[[ The input open ]]
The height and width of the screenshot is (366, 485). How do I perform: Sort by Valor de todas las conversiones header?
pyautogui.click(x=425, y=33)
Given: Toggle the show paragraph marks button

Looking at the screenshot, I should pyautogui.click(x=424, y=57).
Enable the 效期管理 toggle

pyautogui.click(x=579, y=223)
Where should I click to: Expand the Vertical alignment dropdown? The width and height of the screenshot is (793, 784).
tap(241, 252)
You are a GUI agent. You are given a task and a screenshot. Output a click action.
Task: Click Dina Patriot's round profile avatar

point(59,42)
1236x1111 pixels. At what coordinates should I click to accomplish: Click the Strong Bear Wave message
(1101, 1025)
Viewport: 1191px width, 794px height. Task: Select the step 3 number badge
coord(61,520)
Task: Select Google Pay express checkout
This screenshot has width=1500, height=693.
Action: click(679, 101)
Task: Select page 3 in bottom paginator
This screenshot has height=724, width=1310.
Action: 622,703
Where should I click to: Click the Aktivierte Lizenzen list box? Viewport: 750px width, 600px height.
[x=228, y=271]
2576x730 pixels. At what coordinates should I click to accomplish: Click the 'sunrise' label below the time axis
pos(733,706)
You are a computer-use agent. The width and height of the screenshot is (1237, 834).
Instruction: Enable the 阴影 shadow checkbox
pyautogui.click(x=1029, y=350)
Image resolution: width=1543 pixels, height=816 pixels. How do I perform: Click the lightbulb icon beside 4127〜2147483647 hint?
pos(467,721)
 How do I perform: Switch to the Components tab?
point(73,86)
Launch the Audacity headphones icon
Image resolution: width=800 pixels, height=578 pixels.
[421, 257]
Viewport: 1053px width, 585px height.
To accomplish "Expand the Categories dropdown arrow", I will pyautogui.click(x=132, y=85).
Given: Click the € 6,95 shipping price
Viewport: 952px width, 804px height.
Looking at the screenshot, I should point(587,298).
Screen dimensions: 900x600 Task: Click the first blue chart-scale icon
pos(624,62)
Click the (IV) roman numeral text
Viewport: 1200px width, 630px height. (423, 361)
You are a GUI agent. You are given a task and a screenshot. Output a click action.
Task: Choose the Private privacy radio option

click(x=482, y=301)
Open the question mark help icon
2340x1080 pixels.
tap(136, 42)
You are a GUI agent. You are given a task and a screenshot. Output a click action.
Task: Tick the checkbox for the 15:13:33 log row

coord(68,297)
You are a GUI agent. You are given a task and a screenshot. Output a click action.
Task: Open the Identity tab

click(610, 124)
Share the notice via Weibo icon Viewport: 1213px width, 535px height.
[[ The input closed ]]
Word for word, transcribe each record.

The height and width of the screenshot is (366, 485). How do I perform: Sort by Valor de todas las conversiones header?
pyautogui.click(x=425, y=33)
Given: Toggle the show paragraph marks button

Looking at the screenshot, I should pyautogui.click(x=424, y=57).
Enable the 效期管理 toggle

pyautogui.click(x=579, y=223)
Where should I click to: Expand the Vertical alignment dropdown? The width and height of the screenshot is (793, 784).
tap(241, 252)
You are a GUI agent. You are given a task and a screenshot. Output a click action.
Task: Click Dina Patriot's round profile avatar

point(59,42)
1236x1111 pixels. At what coordinates should I click to accomplish: Click the Strong Bear Wave message
(1101, 1025)
Viewport: 1191px width, 794px height. Task: Select the step 3 number badge
coord(61,520)
Task: Select Google Pay express checkout
This screenshot has width=1500, height=693.
Action: click(679, 101)
Task: Select page 3 in bottom paginator
This screenshot has height=724, width=1310.
Action: 622,703
Where should I click to: Click the Aktivierte Lizenzen list box? Viewport: 750px width, 600px height.
[x=228, y=271]
2576x730 pixels. At what coordinates should I click to accomplish: Click the 'sunrise' label below the time axis
pos(733,706)
You are a computer-use agent. The width and height of the screenshot is (1237, 834).
Instruction: Enable the 阴影 shadow checkbox
pyautogui.click(x=1029, y=350)
Image resolution: width=1543 pixels, height=816 pixels. How do I perform: Click the lightbulb icon beside 4127〜2147483647 hint?
pos(467,721)
 How do I perform: Switch to the Components tab?
point(73,86)
Launch the Audacity headphones icon
Image resolution: width=800 pixels, height=578 pixels.
[421, 257]
Viewport: 1053px width, 585px height.
To accomplish "Expand the Categories dropdown arrow", I will pyautogui.click(x=132, y=85).
Given: Click the € 6,95 shipping price
Viewport: 952px width, 804px height.
Looking at the screenshot, I should point(587,298).
Screen dimensions: 900x600 Task: Click the first blue chart-scale icon
pos(624,62)
Click the (IV) roman numeral text
Viewport: 1200px width, 630px height. (423, 361)
You are a GUI agent. You are given a task and a screenshot. Output a click action.
Task: Choose the Private privacy radio option

click(x=482, y=301)
Open the question mark help icon
2340x1080 pixels.
tap(136, 42)
You are a GUI agent. You are given a task and a screenshot. Output a click action.
Task: Tick the checkbox for the 15:13:33 log row

coord(68,297)
You are a GUI agent. You are given a task and a screenshot. Output a click action.
Task: Open the Identity tab

click(610, 124)
Share the notice via Weibo icon Viewport: 1213px width, 535px height.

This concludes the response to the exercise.